[INFORMATION SHOWN — start]

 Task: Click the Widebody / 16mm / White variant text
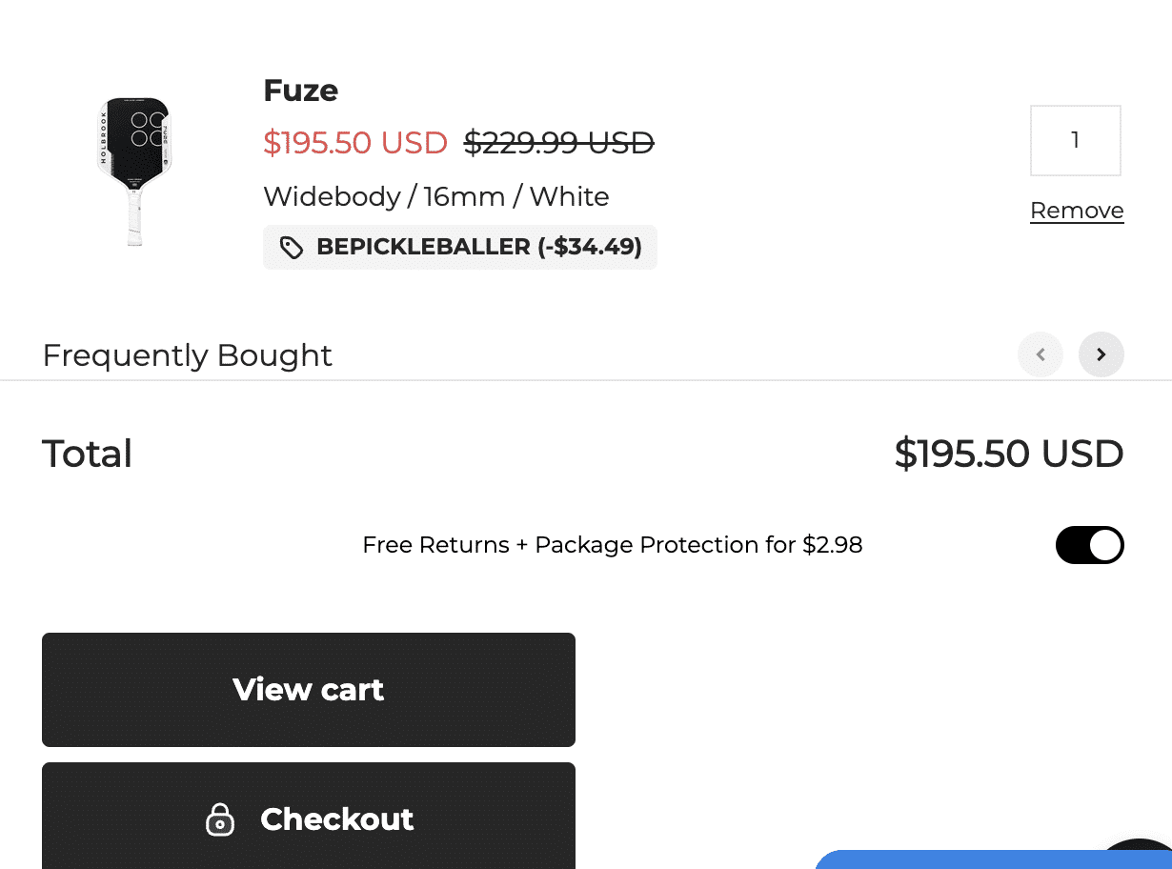[x=436, y=197]
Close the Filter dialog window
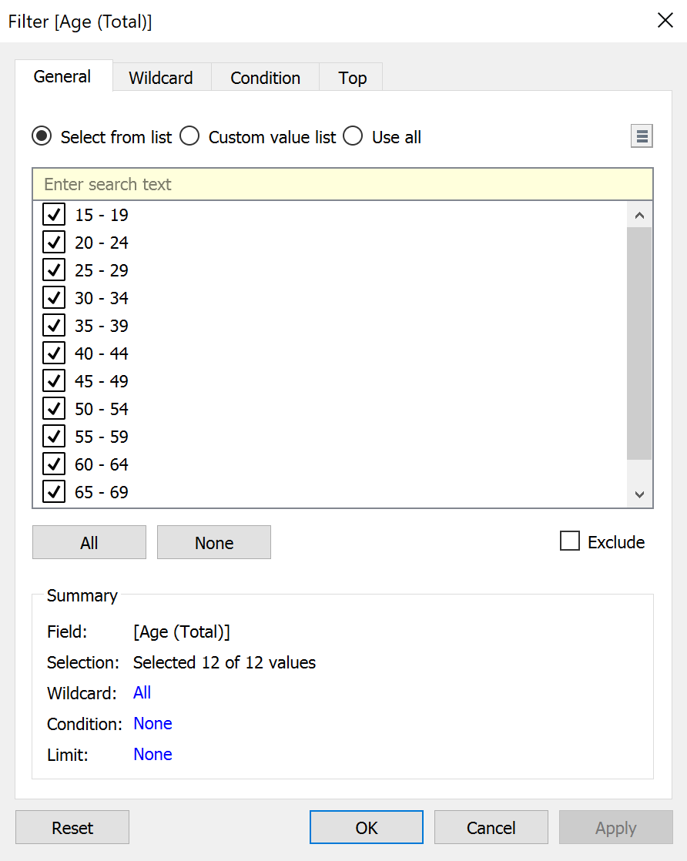 (x=665, y=21)
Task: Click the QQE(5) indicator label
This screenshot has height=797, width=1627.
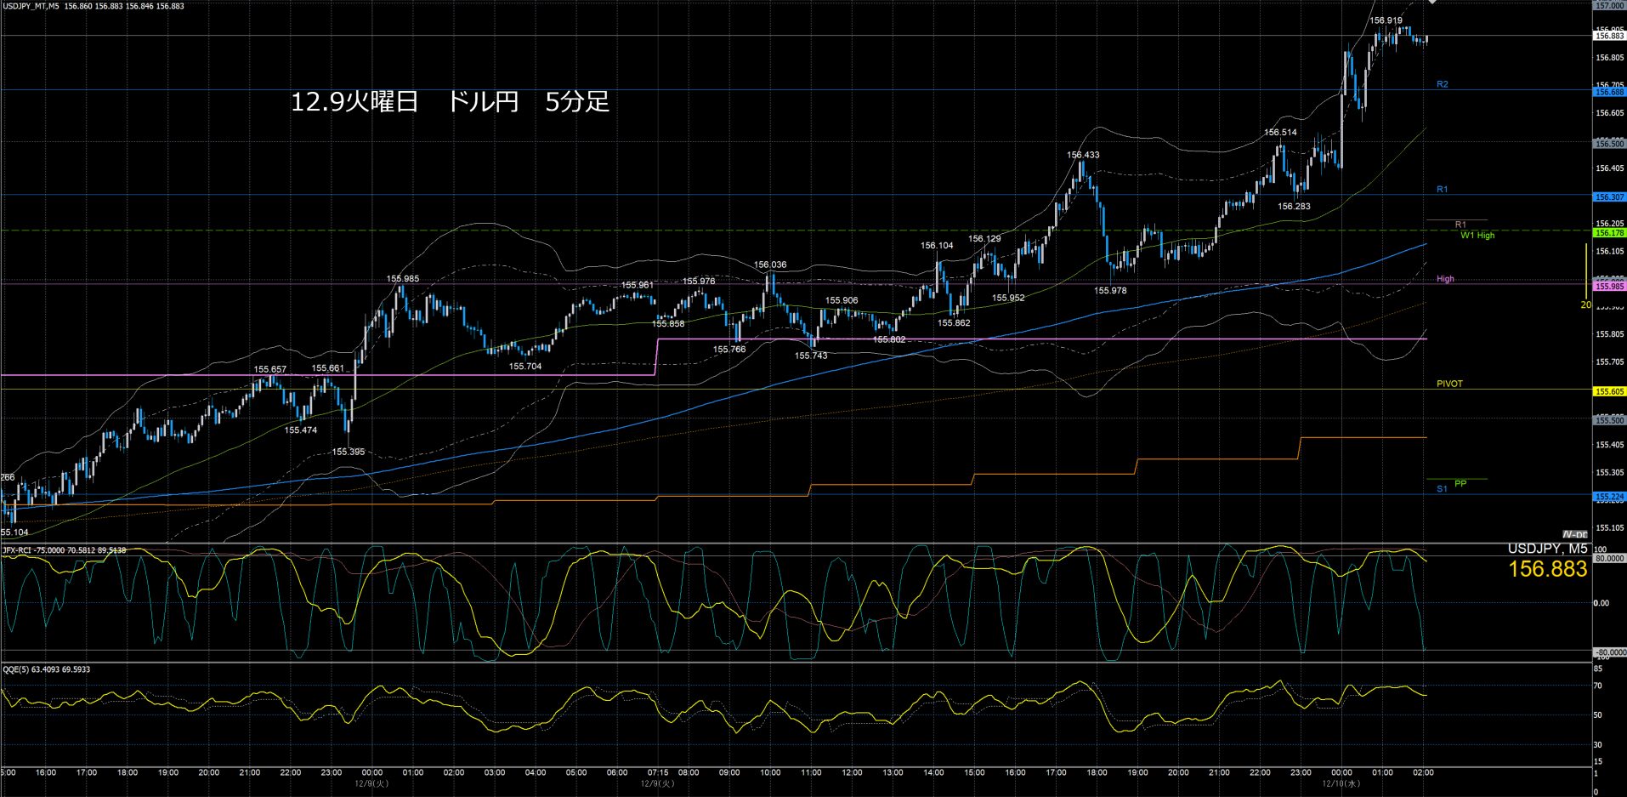Action: click(46, 669)
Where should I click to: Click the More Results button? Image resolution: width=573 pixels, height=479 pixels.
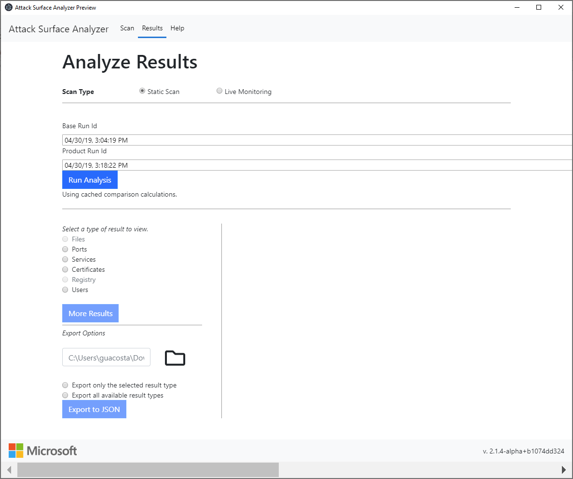[90, 313]
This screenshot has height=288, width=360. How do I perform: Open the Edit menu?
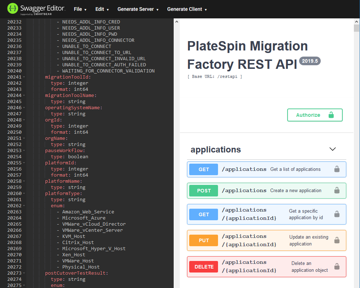point(102,9)
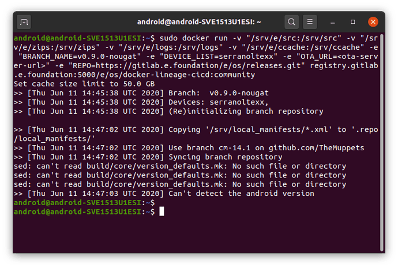Image resolution: width=398 pixels, height=267 pixels.
Task: Click the "Syncing branch repository" log line
Action: coord(148,157)
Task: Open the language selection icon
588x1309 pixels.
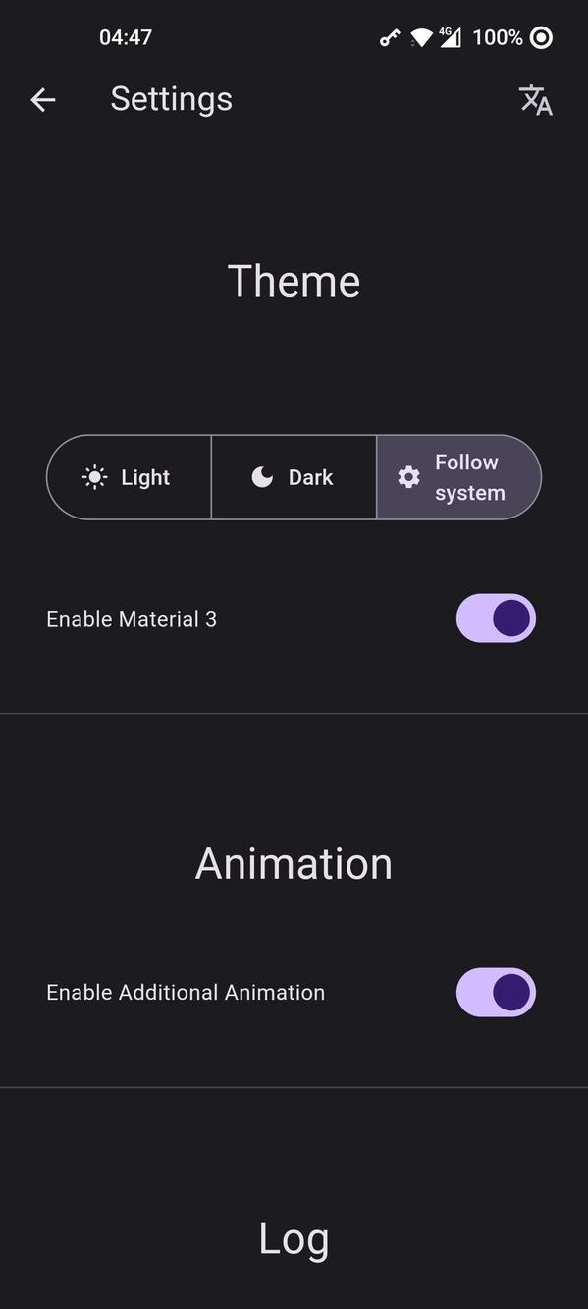Action: [536, 99]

[INFORMATION SHOWN — finish]

ASSIGNMENT.
Restate word for word the lines running from the one with "Close the Filter dialog window" to the end of the entries; pictures are to be left out.

EXPECTED ANSWER.
Close the Filter dialog window
 (x=665, y=21)
Task: Click the QQE(5) indicator label
This screenshot has height=797, width=1627.
Action: click(46, 669)
Where should I click to: Click the More Results button? Image resolution: width=573 pixels, height=479 pixels.
[90, 313]
This screenshot has height=288, width=360. How do I perform: Open the Edit menu?
point(102,9)
Image resolution: width=398 pixels, height=267 pixels.
Task: Click the "Syncing branch repository" log line
Action: coord(148,157)
Task: Open the language selection icon
588x1309 pixels.
Action: [536, 99]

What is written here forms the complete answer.